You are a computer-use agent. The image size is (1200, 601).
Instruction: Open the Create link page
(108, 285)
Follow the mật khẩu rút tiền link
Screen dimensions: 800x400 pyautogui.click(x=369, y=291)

::::

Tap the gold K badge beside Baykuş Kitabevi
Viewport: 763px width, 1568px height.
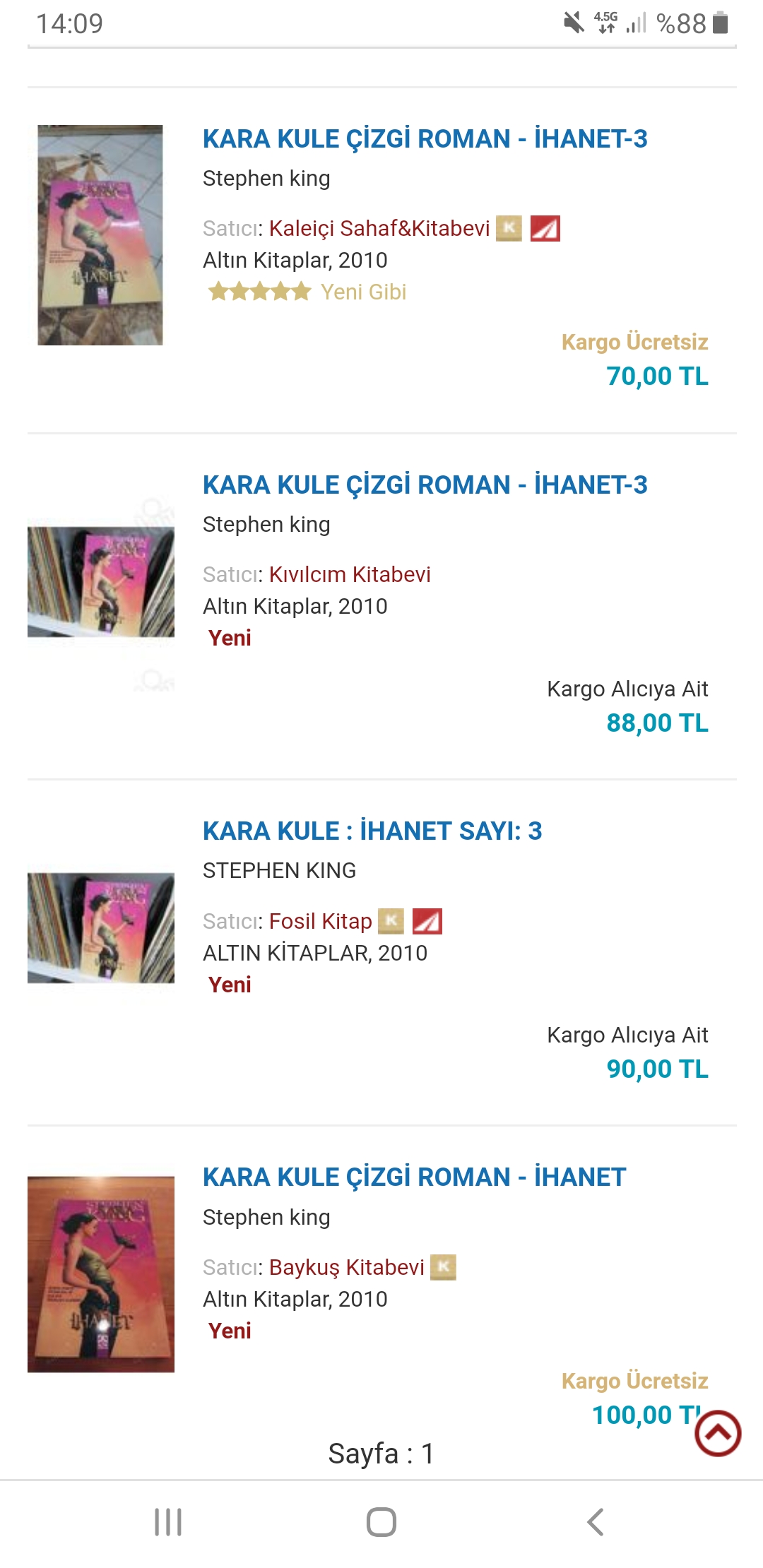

::::

# ACTIVITY:
Scan the listing above for the line that has "Tap the gold K badge beside Baykuş Kitabevi", then copy exactly from that line through the line that has "Viewport: 763px width, 1568px height.".

# WRITTEN RESPONSE:
Tap the gold K badge beside Baykuş Kitabevi
Viewport: 763px width, 1568px height.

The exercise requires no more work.